Nana terus mencoba dan akhirnya ia mulai lelah. Nana tiba di rumah nomor 123 dimana dua orang gadis sudah menunggu di luar rumah.


"Masuk, Sher, Zahra!" Perintah Nana.


"Sebenarnya ada apa, Na?" tanya mereka panik karena tidak biasanya mereka keluar malam-malam begini.


"Kalian tahu gak kalau Bara udah di jodohin?"


"Dijodohin?"


Nana menghembuskan nafas kasar. "Baru tau?"


Keduanya mengangguk. "Lo tau dari mana?" Kok kalian gak ada yang pernah cerita soal ini?"


"Ceritanya nanti aja." Nana melajukan mobilnya menuju persimpangan jalan untuk menunggu mobil Calvin.


"Jangan bikin gue penasaran, Nana. Gue paling gak bisa tidur kalau ada kabar yang ngegantung kek jemuran belum kering, Naaaa," Zahra menepuk kesal bahu Nana yang sedang mengemudi.


"Sambil cerita, Na," pinta Sherly yang duduk lebih tenang di kursi belakang kemudi.


"Intinya guy, pulang sekolah tadi gue gak sengaja denger Dillara, gadis yang dijodohin sama Bara punya rencana buat ngejebak Bara di club X."


"Serius?" Zahra sudah memotong kalimat Nana.


"Ih! Diem dulu, Ra!" Sherly mencubit lengan Zahra membuat gadis itu langsung diam dan cemberut kesal.


"Terus, Na?" tanya Sherly.


"Gue mau gagalin dan ternyata Calvin sama Dimas mau bantu."


"Lo yakin Bara bakal kejebak?" tanya Sherly sepertinya meragukan keyakinan Nana bahwa Bara akan terjebak oleh rencana busuk Dillara.

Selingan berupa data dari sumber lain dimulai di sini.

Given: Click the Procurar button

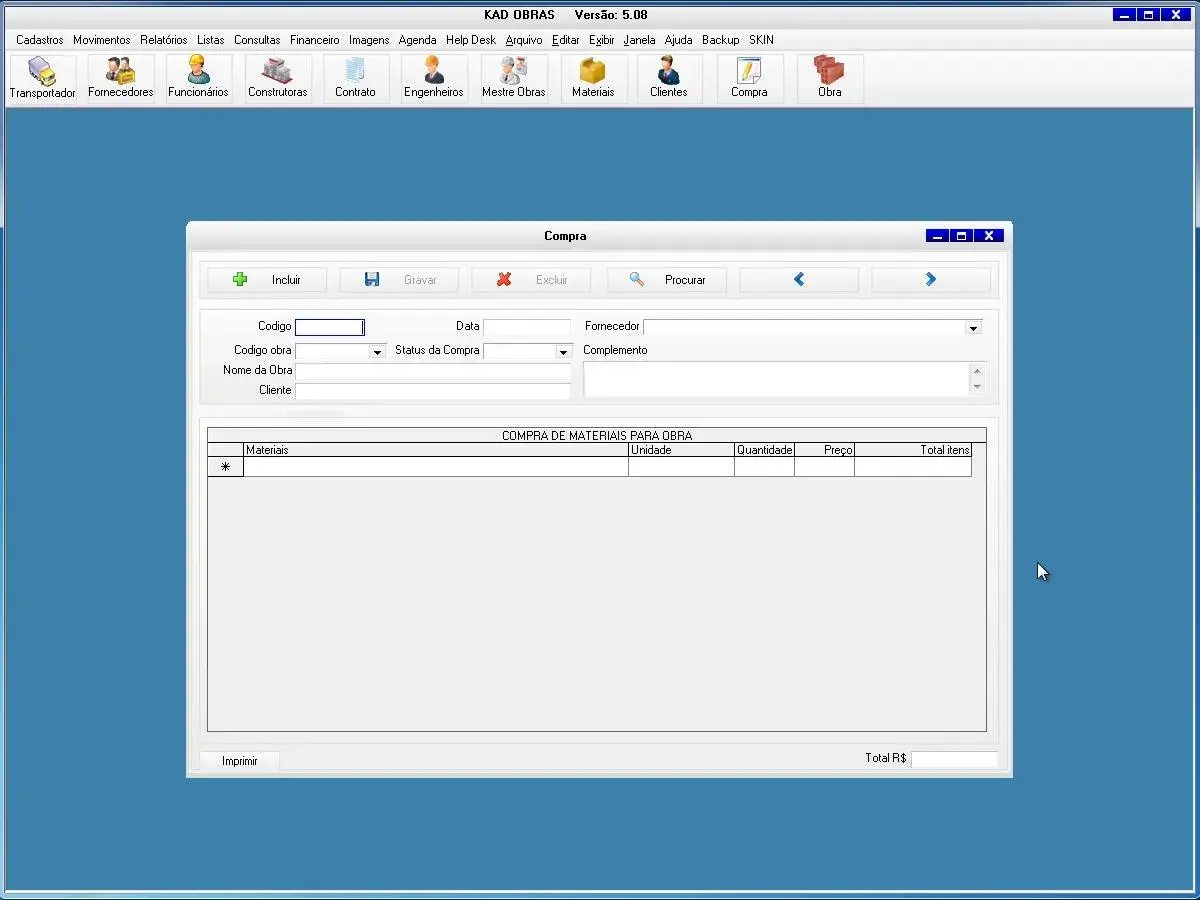Looking at the screenshot, I should (666, 280).
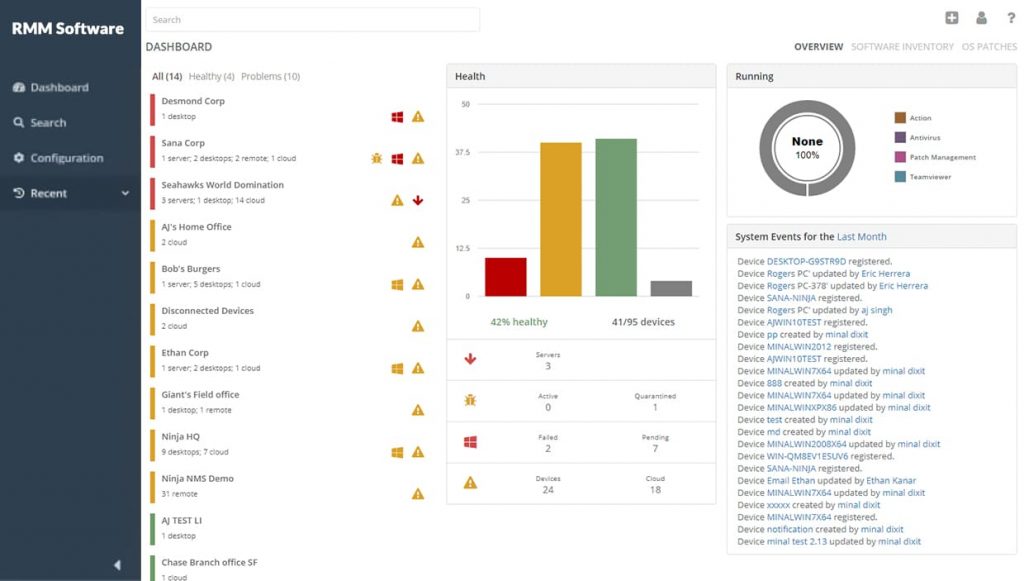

"Gue khawatir, Sher! Dari sore dia udah gak angkat telpon gue."


Sherly dan Zahra saling tatap dengan isi fikiran yang sama. Nana punya perasaan pada Bara. Mereka menyimpulkan dari reaksi Nana yang menurut mereka berlebihan.

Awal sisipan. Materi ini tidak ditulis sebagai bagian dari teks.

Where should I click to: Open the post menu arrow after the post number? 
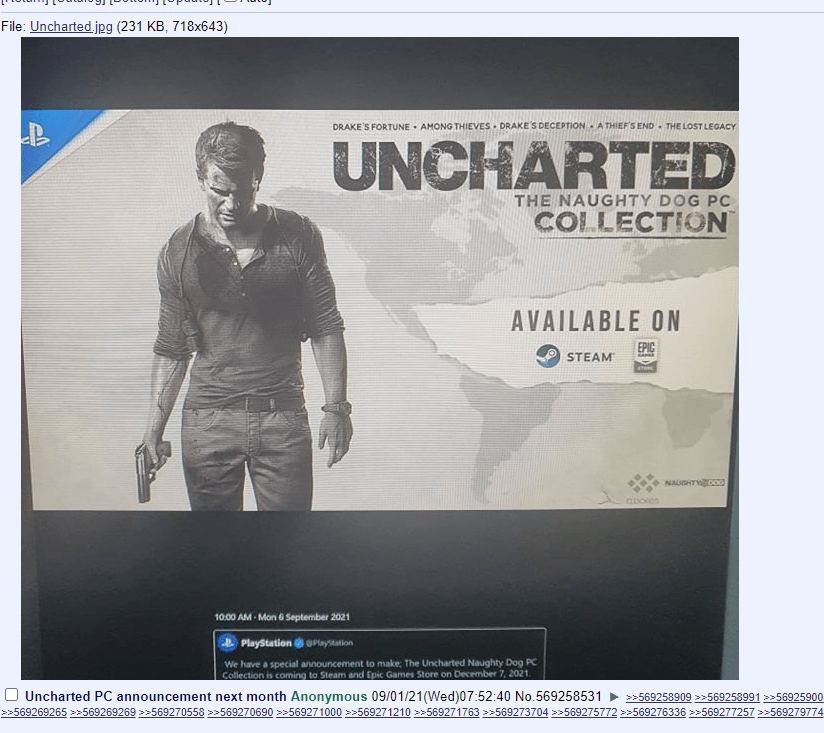coord(614,697)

"Pesan chat gue gak ada yang dibaca!"


"Gimana gue gak yakin!"


"Lo coba, Ra. Siapa tau Bara lagi ngembek sama Nana," perintah Sherly.

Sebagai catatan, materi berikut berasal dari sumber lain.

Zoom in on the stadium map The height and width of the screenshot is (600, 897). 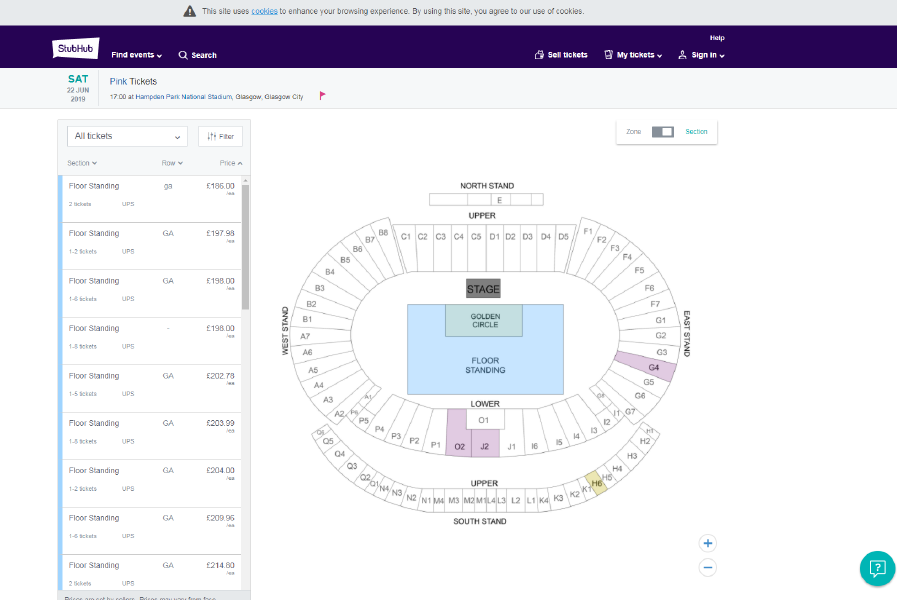pos(708,543)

"Ngambek apaan! Kita berantem juga enggak!" Elak Nana sambil melaju cepat mengikuti mobil Calvin yang baru saja melewati mobilnya.


"Tapi lo kayak beda, Na." Sherly akhir-akhir ini memperhatikan ada sesuatu yang berbeda dengan Nana. Dan sekarang ia tahu, alasannya karena perjodohan Bara. Dan itu menyakiti perasaan Nana.


Lo pinter nyembunyiin isi hati lo, Na. Batin Sherly.


"Gak diangkat, Sher!" ucap Zahra setelah panggilannya tidak dijawab olah Bara.


"Kan, apa gue bilang," balas Nana.


"Lo tau, Bara pindah ke apartemen?" tanya Nana pada Zahra.


"Haaa! Dia pindah dari rumah om Wawan. Kok gue baru tau?" Zahra tampak sangat terkejut.


"Nah, lo juga baru tau kan?"


"Ini fix. Bara keterlaluan! Main sembunyiin hal sebesar ini."


Mobil Nana memasuki kawasan yang lumayan luas. Dimana terparkir banyak mobil pengunjung club.


"Kita turun!" Nana segera membuka seatbeltnya setelah mobilnya terparkir rapi.


"Tunggu, Na!" Cegah Zahra.


"Apa lagi, Zahra!"


"Lo gila, ke klub kayak orang mau jogging gini!" Tunjuk Zahra pada penampilan Nana.


"Astaga! Gue lupa!" Nana menepuk keningnya.


Nana segera membuka sweaternya, menyisakan tanktop yang melekat di tubuhnya. Nana mengambil dress di dalam paperbagnya.


Ia segera memakainya dengan cepat. Nana juga membuka jeansnya dengan posisi duduk di kursi kemudinya.


"Gilaaaa!" Zahra bergumam kagum. "Lo keren! Kayak agen rahasia, Na."


Sherly menggeleng pelan mendengar komentar Zahra.


"Gue turun." Belum sempat Nana turun, Calvin dan Dimas sudah berdiri di sebelah pintu mobil Nana.


"Gue mau keluar, Vin." Nana kesulitan membuka pintu mobilnya karena tubuh Calvin menahan pintu mobil.


"Gak bisa, Na."


"Kita atur rencana dulu."


"Itu, disana mobil Bara!"


"Ha, mana?" ketiga gadis itu kompak melihat arah lirikan mata Calvin.


"Itu bukan mobil Bara!" Ucap Nana yang tidak mengenali mobil itu.


"Itu mobil kakaknya," ucap Zahra yang mengenali mobil itu.


"Mobil kak Samara." Lanjut Zahra.


"Nah, jadi kemungkinan Bara sudah siaga satu nih!" tebak Calvin. "Dia udah hati-hati banget, dengan naik mobil yang gak mudah dikenali orang lain."


"Jadi, please! Kita jangan gegabah, atau hal itu akan merusak rencana yang mungkin udah Bara susun."


"Jadi, kita gimana? Diam disini nunggu Bara keluar dari club?" tanya Nana yang sudah tak sabar untuk segera masuk ke dalam.